EXERCISE OBJECTIVE -> List each line of the data below that contains the string "height", reproducing every such line in full.

GIVEN DATA ->
——————

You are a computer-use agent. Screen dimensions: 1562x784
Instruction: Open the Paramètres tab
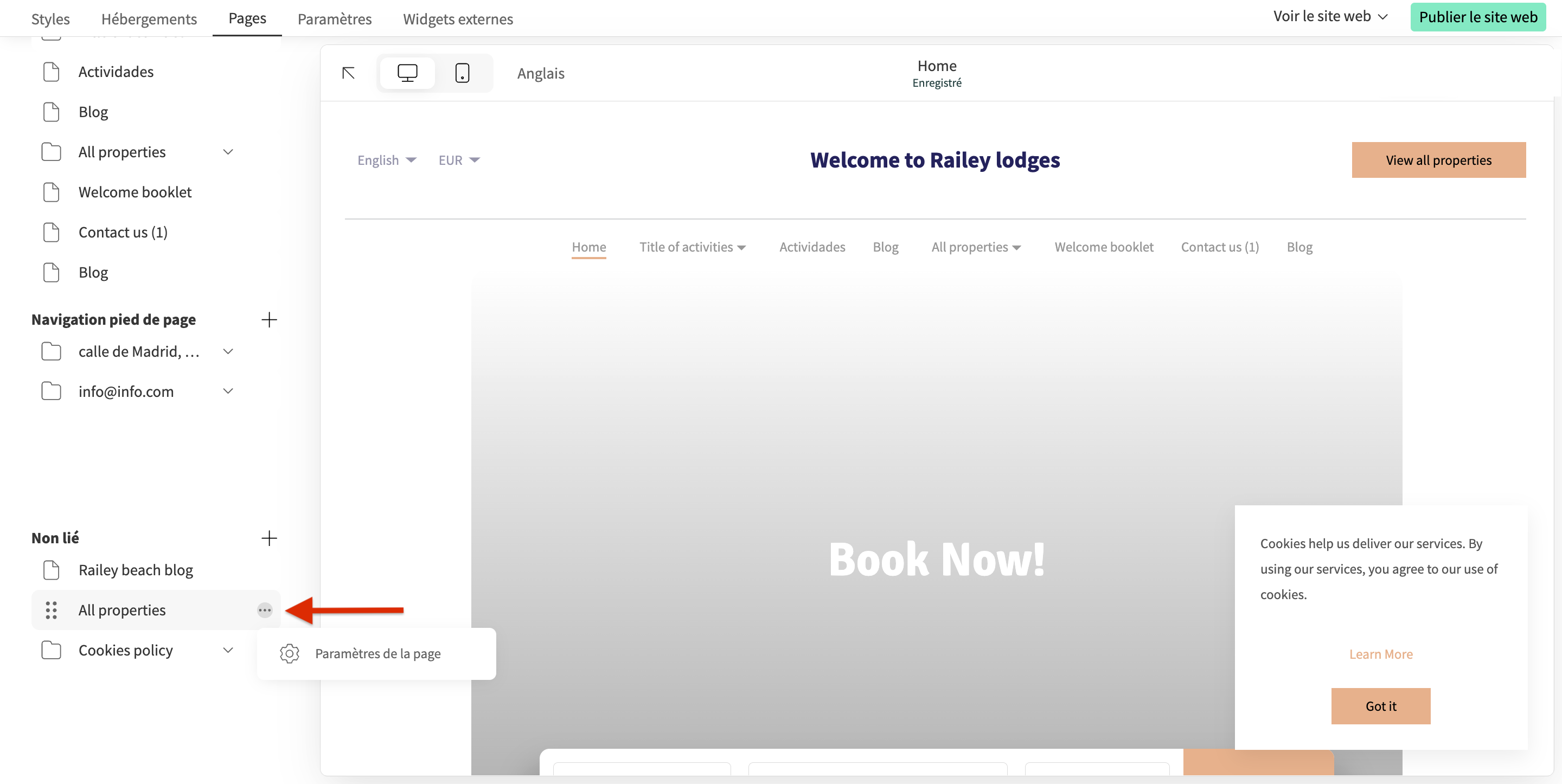point(334,19)
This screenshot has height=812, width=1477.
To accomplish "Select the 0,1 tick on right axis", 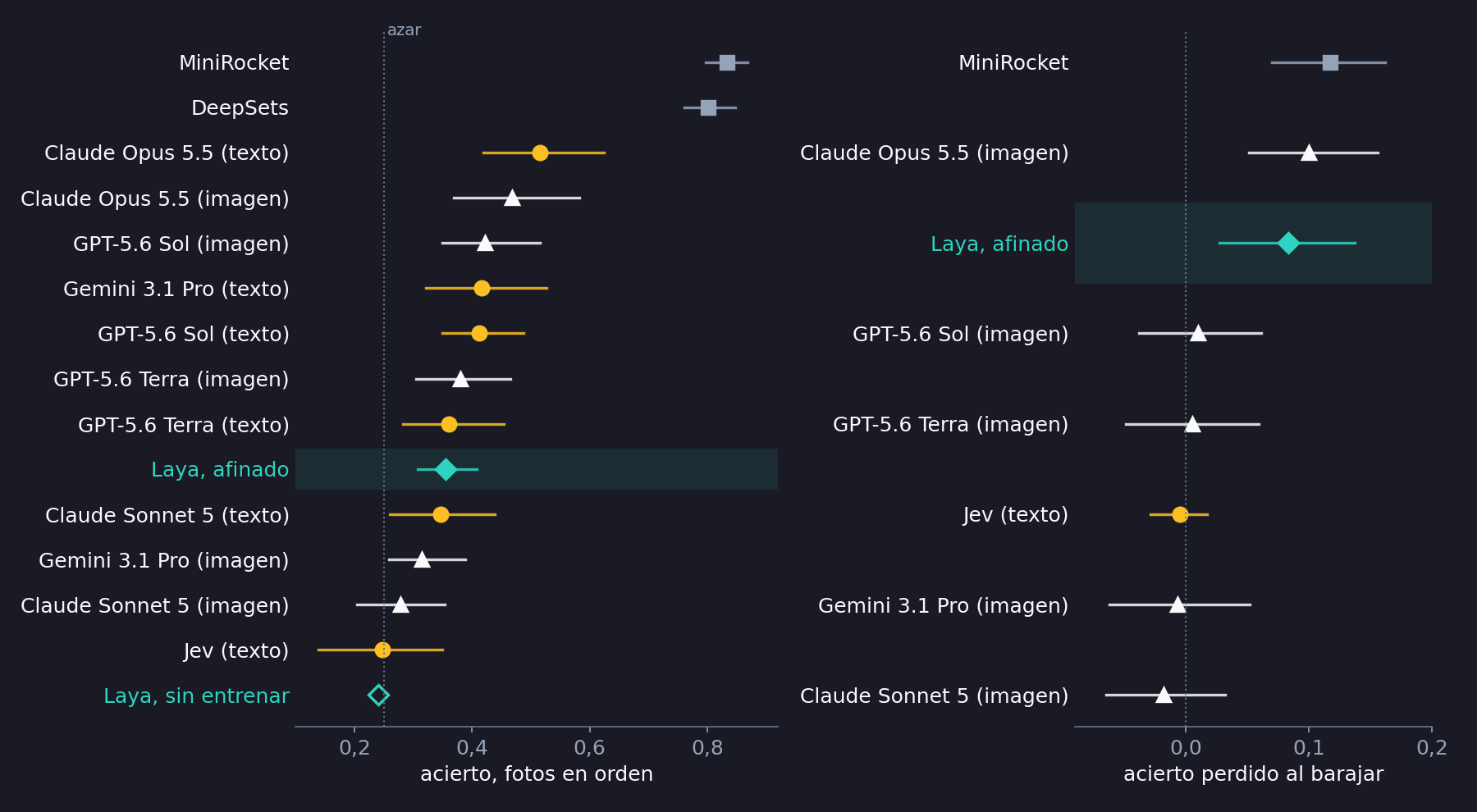I will pyautogui.click(x=1309, y=748).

——————

COMPLETE RESPONSE ->
This screenshot has height=812, width=1477.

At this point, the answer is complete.